#### TEXT EXCERPT:
Some have called it the biggest political event in Europe since World War 2. The present UK government is determined, in the words of the Prime Minister Theresa May, that the marginal 52/48 referendum vote is valid and constitutional, and that “Brexit means Brexit” (whatever that means!). In practice, the present Conservative government, with a slender majority of 12, is held to ransom by a core of “hard Brexiteers” numbering about 25, who are driving her towards signing Article 50 to leave the EU by the end of March 2017 – almost regardless of the cost to business and the City of London’s financial services including Lloyd’s and the international insurance market. 75 000 jobs in the City are said to be at risk.

In fact it’s still unclear what form Brexit will take and what the impact will be on the UK, indeed on Europe as a whole. Some have likened it to deciding to jump off a cliff, without knowing what lies below. The country remains divided down the middle. Brexiteers are certain that the recovery of sovereignty will lead to an efficient fast-growing economy (Singapore is often quoted as an example). The German head of the Axel Springer group, Mathias Döpfner, is a surprise supporter of this view: he told The Financial Times this week that he expects the UK economy to power ahead of the rest of the EU within 3 to 5 years.

On the other hand, the head of Nissan Europe, Carlos Ghosn, has demanded compensation from the UK government for loss of the EU markets for his Sunderland factory – failing which it will close with the loss of thousands of jobs. Sunderland, ironically, was the town with the largest vote, 72%, in favour of Brexit. The British have an expression for this: “turkeys voting for Christmas”.

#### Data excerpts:
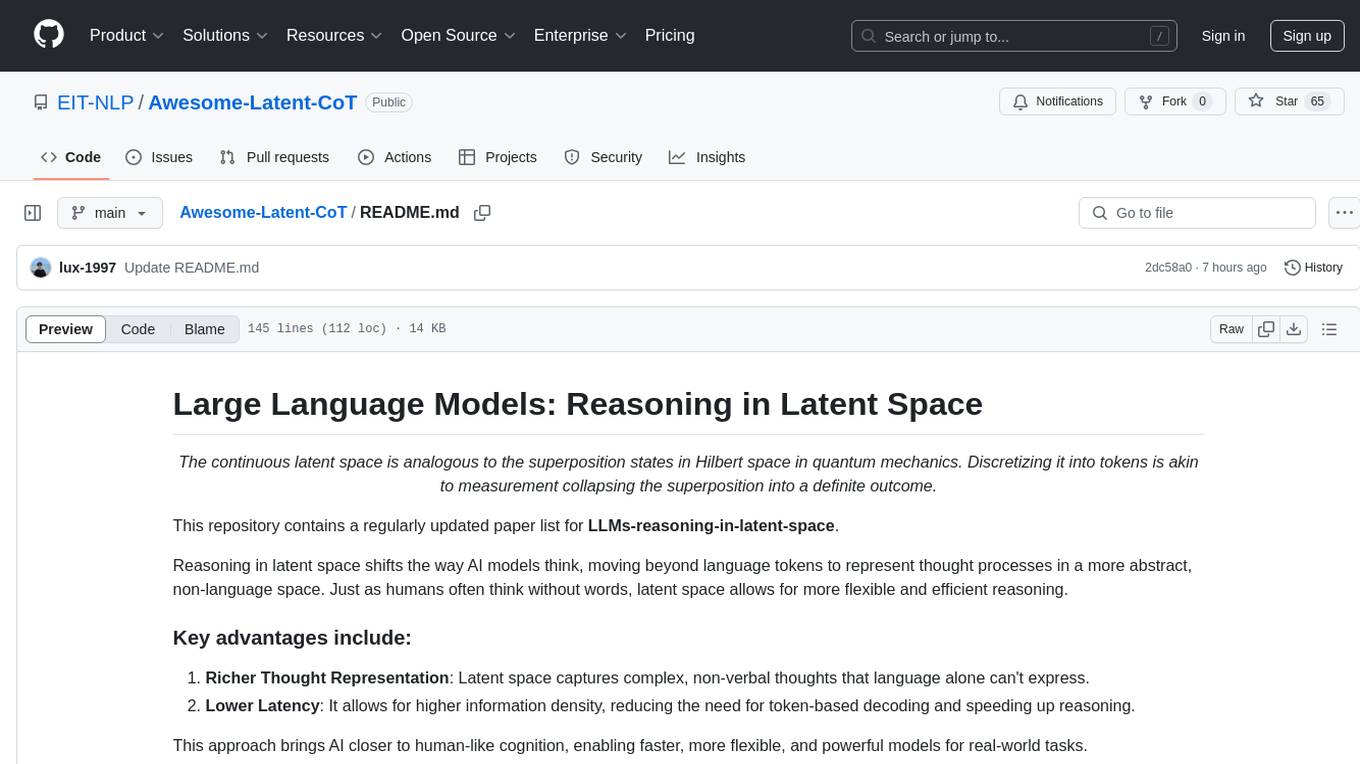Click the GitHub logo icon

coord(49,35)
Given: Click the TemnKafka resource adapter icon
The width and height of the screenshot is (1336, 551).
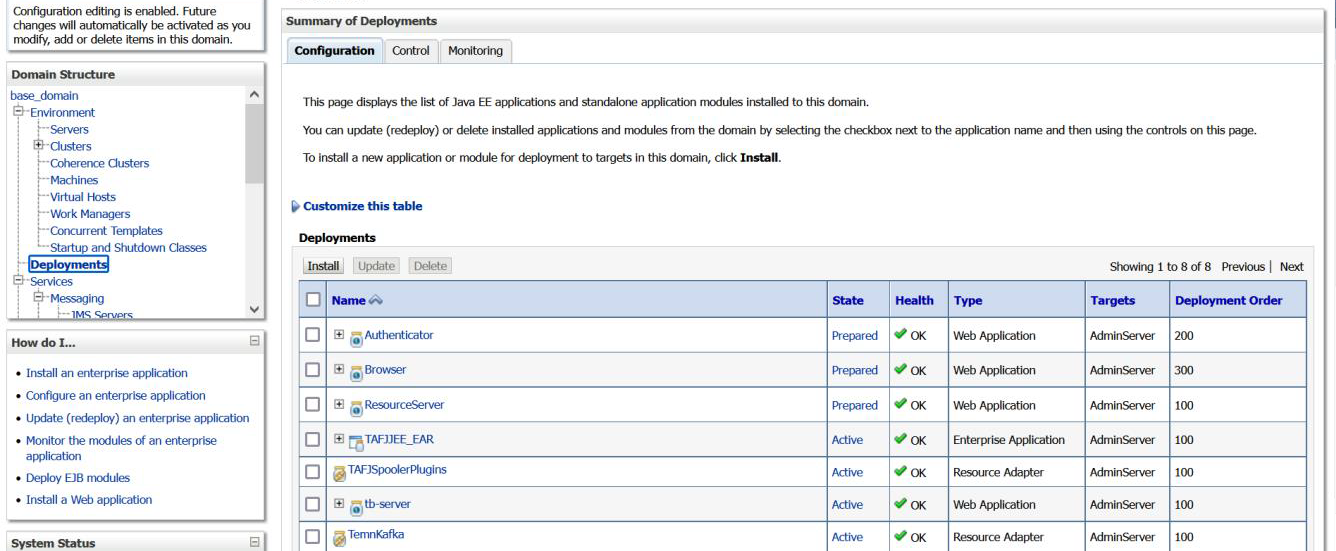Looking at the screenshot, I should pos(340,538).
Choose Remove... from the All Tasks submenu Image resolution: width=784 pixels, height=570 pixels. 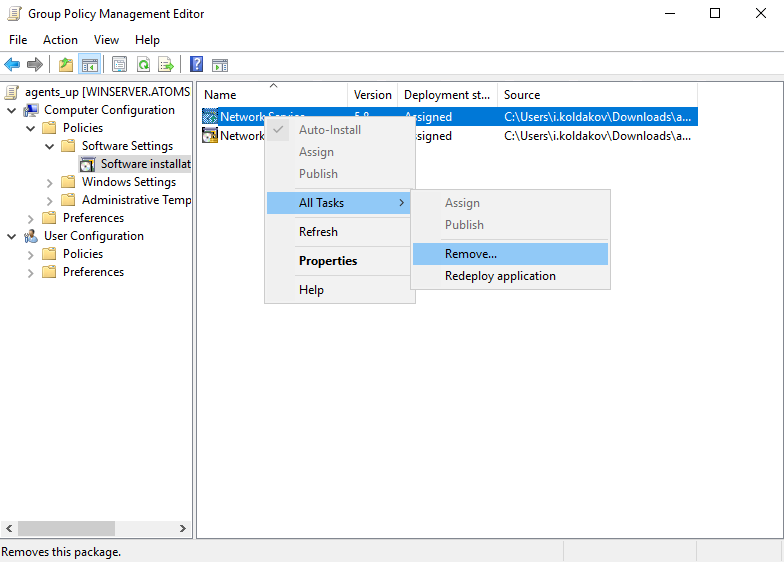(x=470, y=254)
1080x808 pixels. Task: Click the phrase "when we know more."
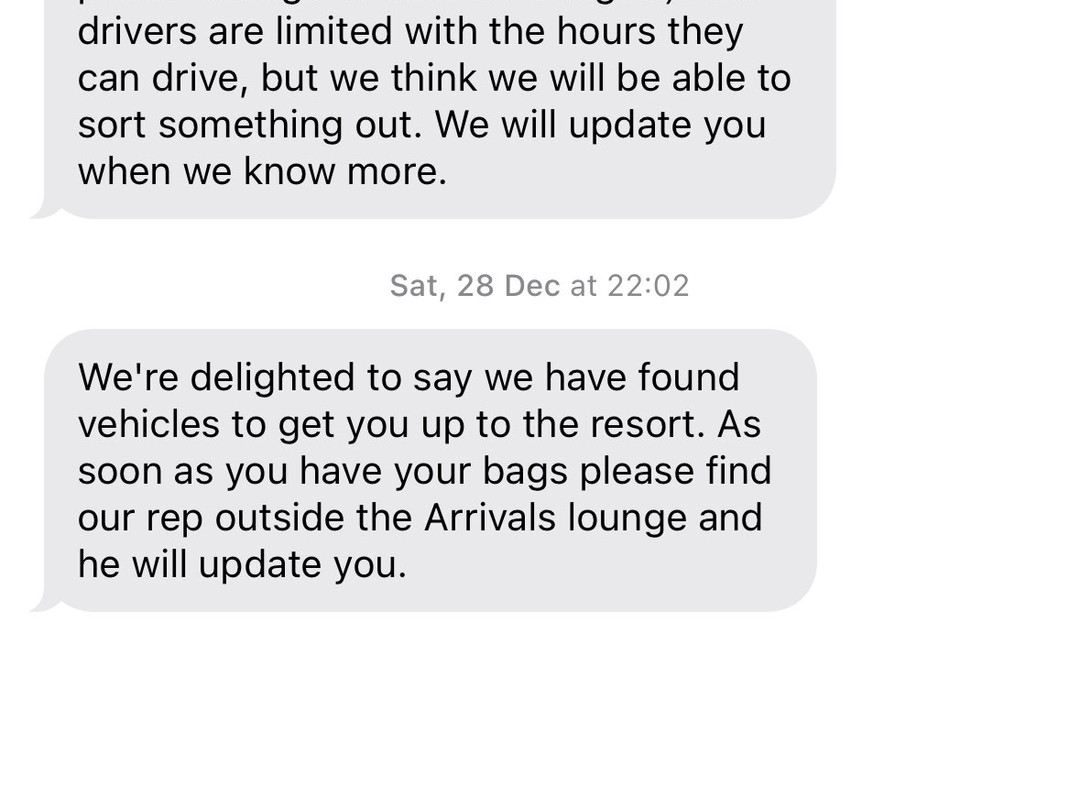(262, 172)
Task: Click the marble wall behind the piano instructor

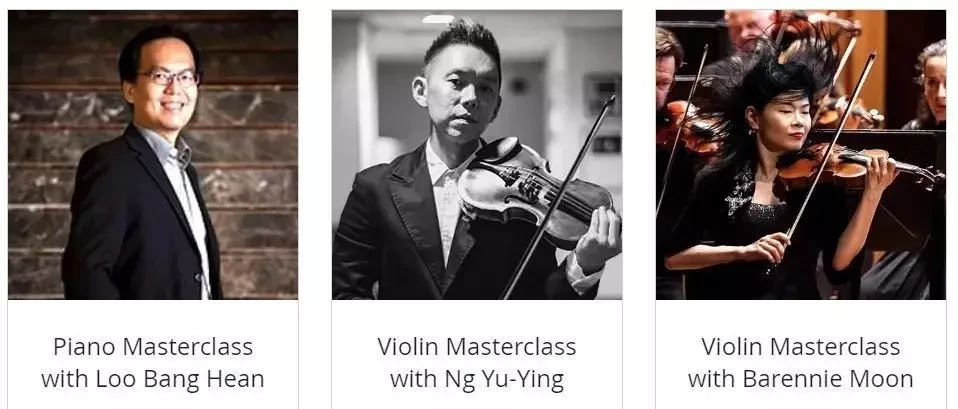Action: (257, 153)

#### WORK INSTRUCTIONS:
a – Quote the Brexit text between "In fact it’s" and "to 5 years.", inclusive.
b – Answer these questions from the Brexit text:
(i) How large a majority does the present Conservative government have?
(ii) Within how many years does Mathias Döpfner expect the UK economy to power ahead of the rest of the EU?
(iii) What percentage of the vote in Sunderland was in favor of Brexit?

#### ANSWER SET:
a –
In fact it’s still unclear what form Brexit will take and what the impact will be on the UK, indeed on Europe as a whole. Some have likened it to deciding to jump off a cliff, without knowing what lies below. The country remains divided down the middle. Brexiteers are certain that the recovery of sovereignty will lead to an efficient fast-growing economy (Singapore is often quoted as an example). The German head of the Axel Springer group, Mathias Döpfner, is a surprise supporter of this view: he told The Financial Times this week that he expects the UK economy to power ahead of the rest of the EU within 3 to 5 years.

b –
(i) 12
(ii) 3 to 5 years
(iii) 72%